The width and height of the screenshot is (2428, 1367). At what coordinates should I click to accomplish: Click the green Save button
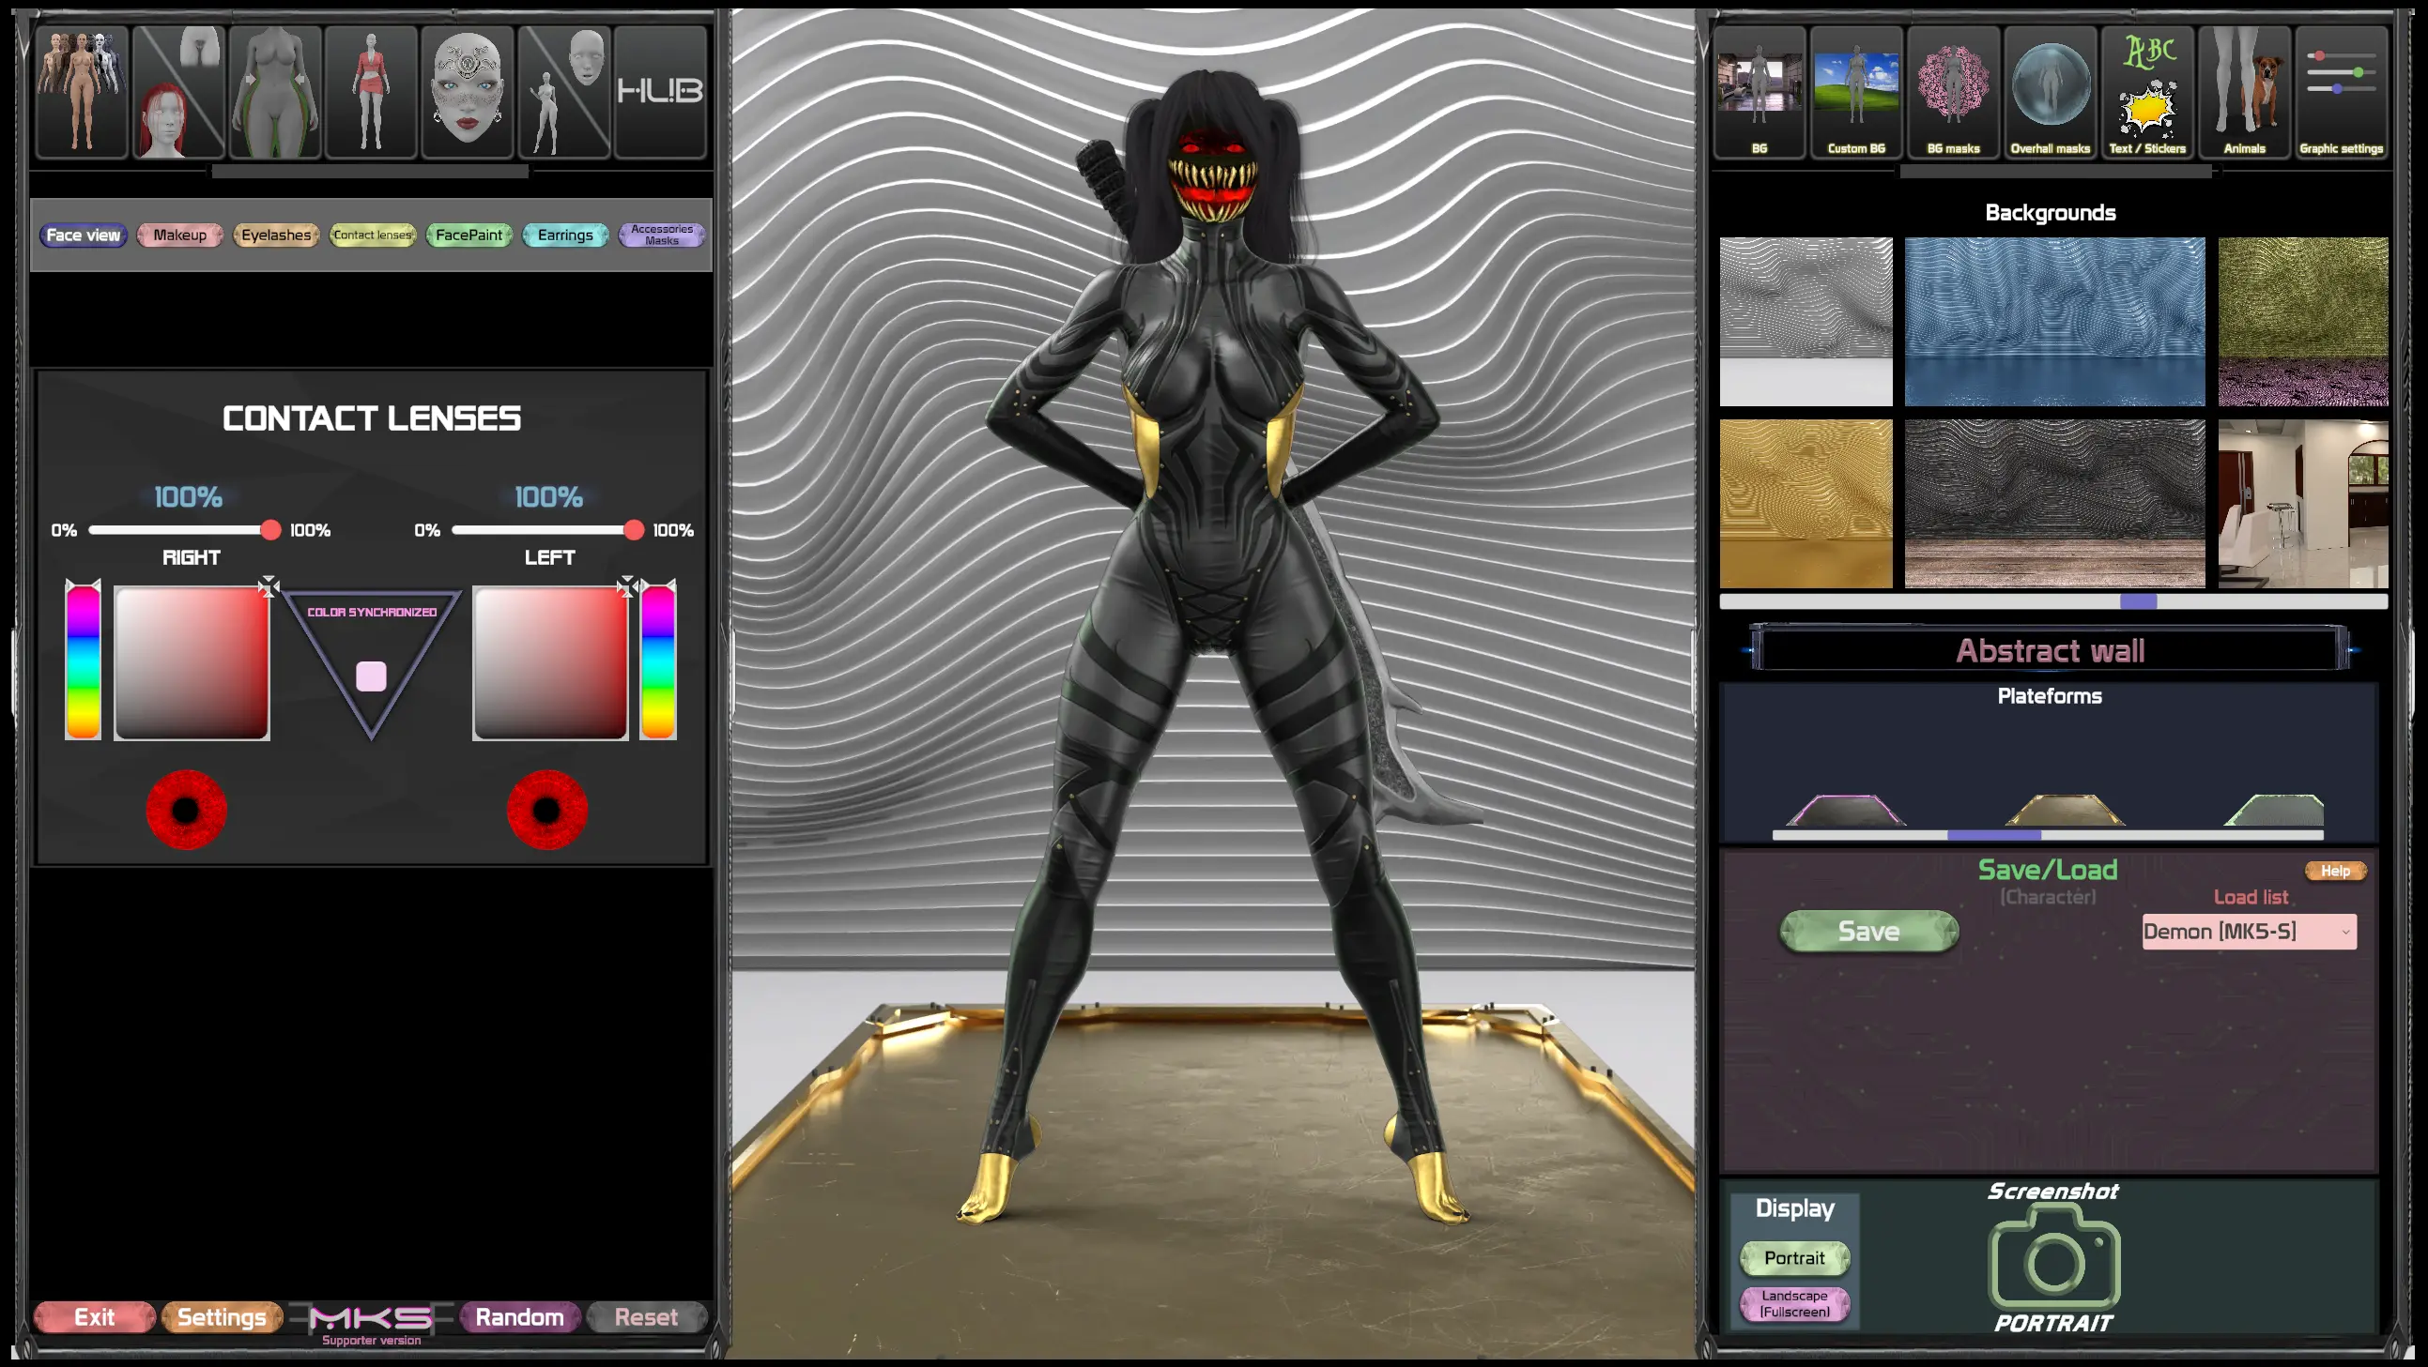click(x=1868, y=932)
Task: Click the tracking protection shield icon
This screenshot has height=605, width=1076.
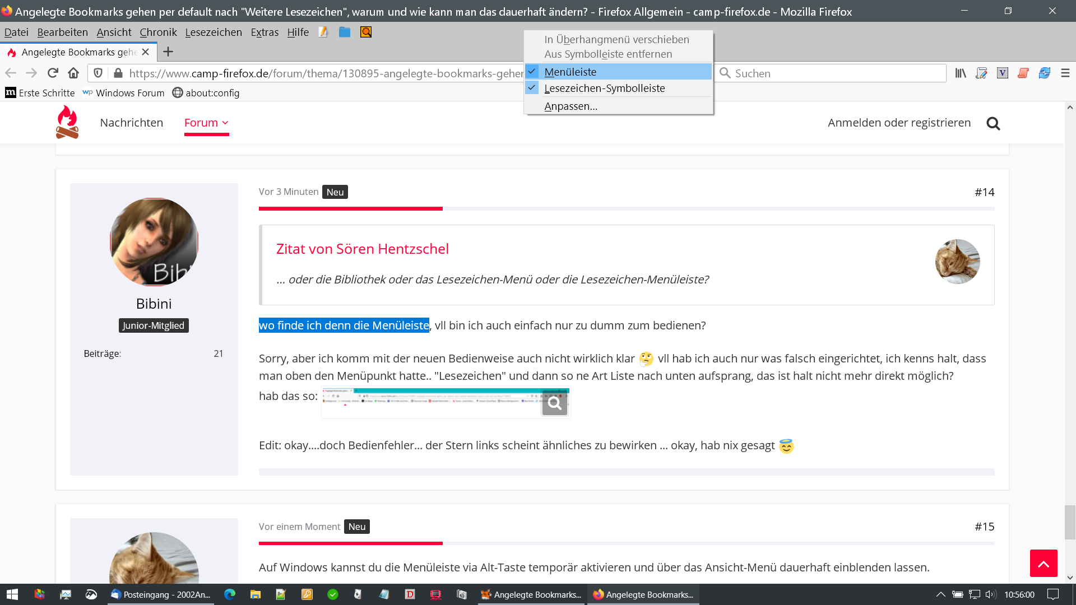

+++++

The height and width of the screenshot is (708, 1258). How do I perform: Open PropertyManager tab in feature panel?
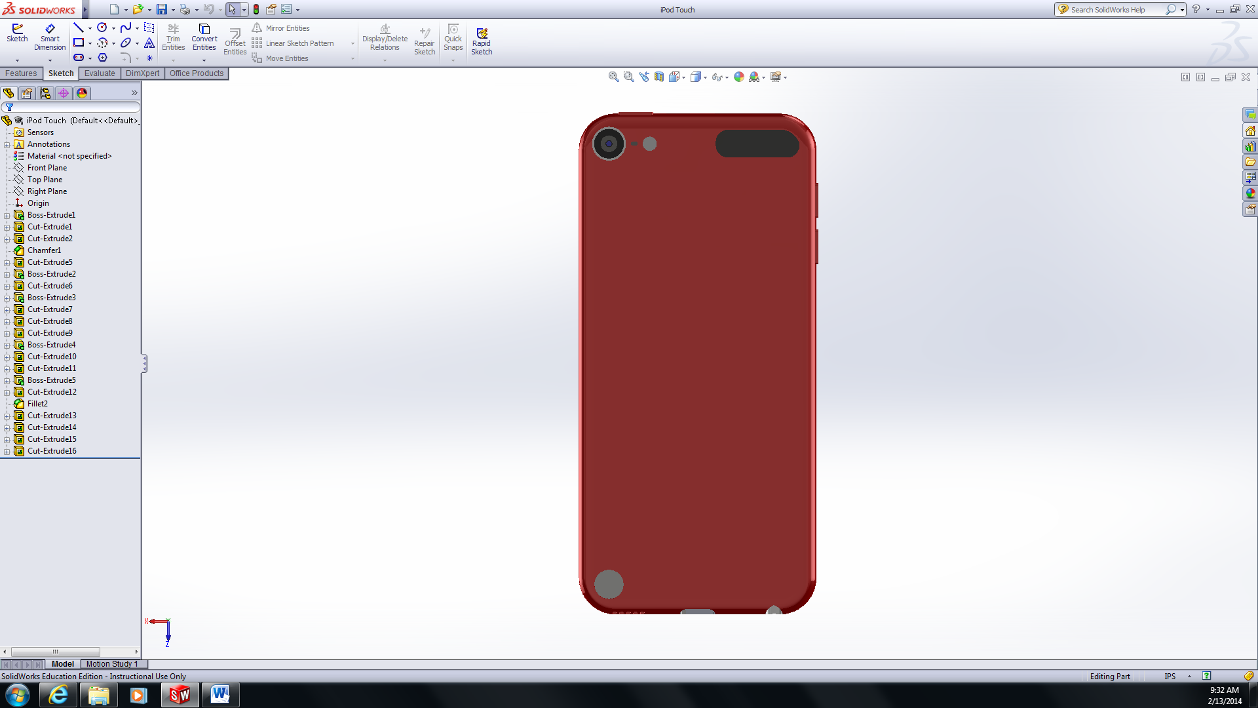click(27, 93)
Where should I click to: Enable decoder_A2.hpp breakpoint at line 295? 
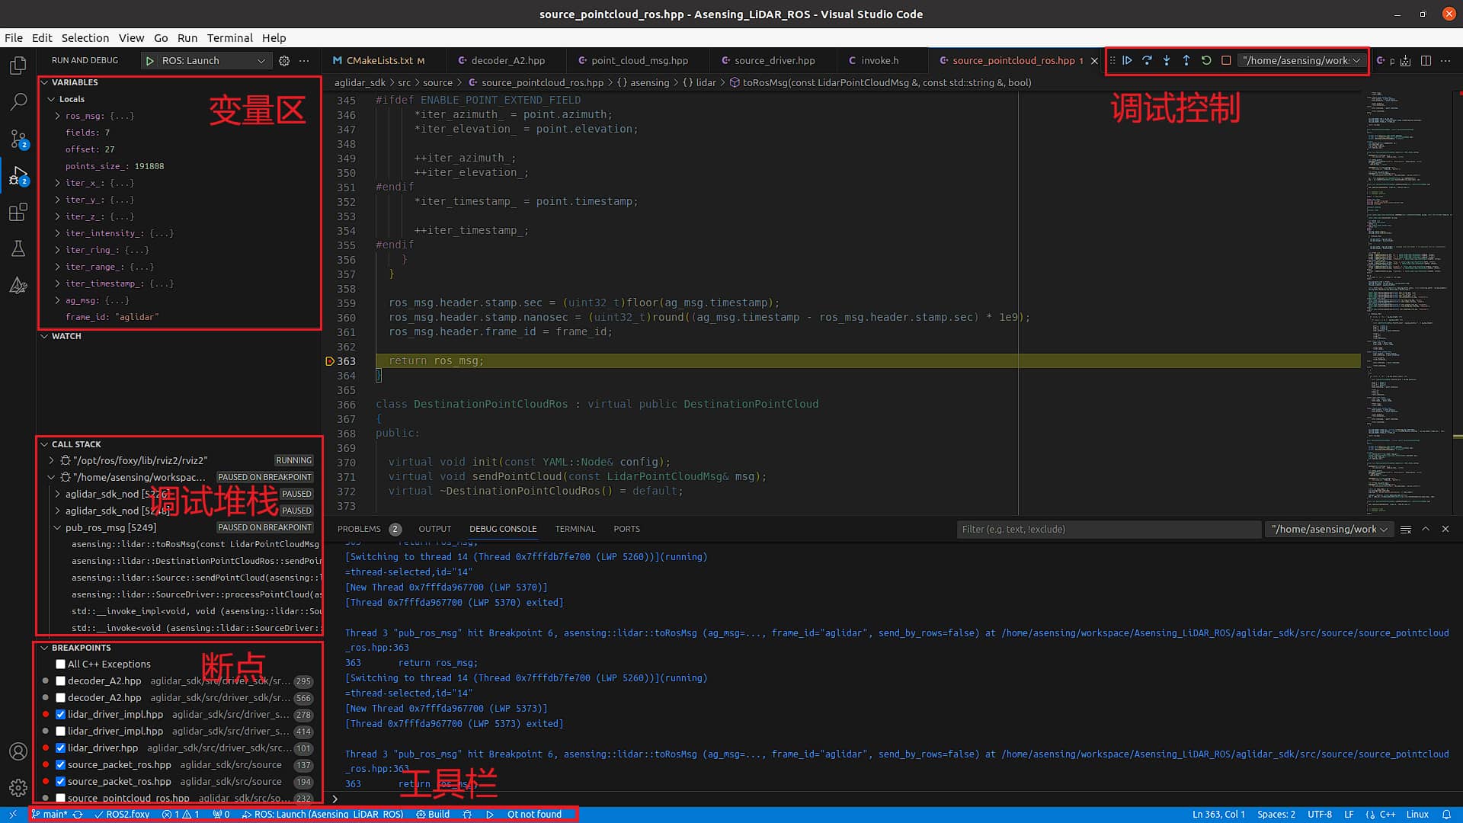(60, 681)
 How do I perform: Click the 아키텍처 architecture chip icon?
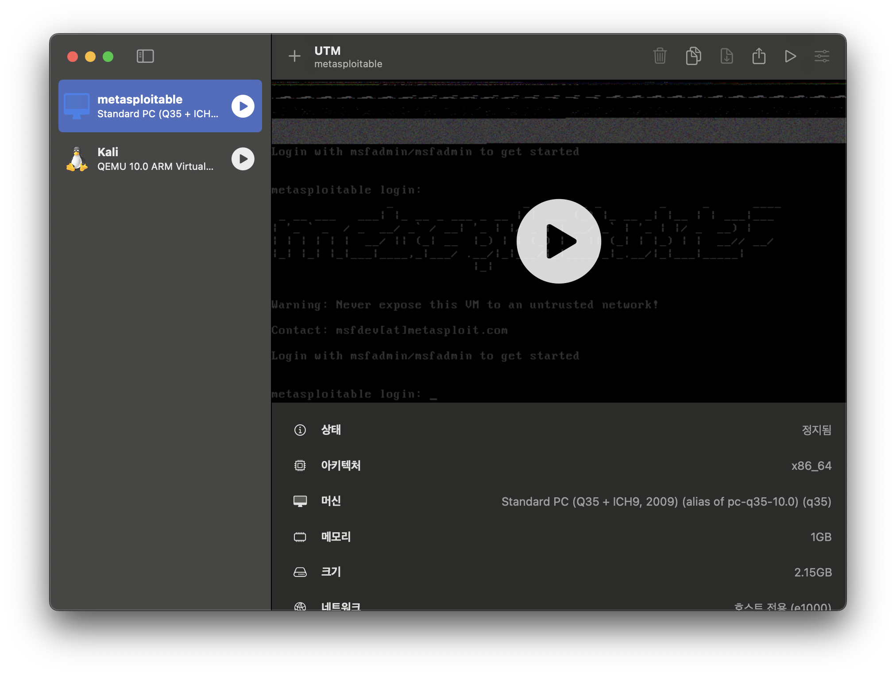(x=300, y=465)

+++++

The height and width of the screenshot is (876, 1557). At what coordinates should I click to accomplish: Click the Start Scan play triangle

+++++

◆ **WHAT TO DO**:
Out of the entries above, write out only the lines between the line holding "Task: Click the" and the line holding "This screenshot has height=605, width=1076.", inclusive, each exactly as given.

◆ **EXPECTED OUTPUT**:
Task: Click the tracking protection shield icon
This screenshot has height=605, width=1076.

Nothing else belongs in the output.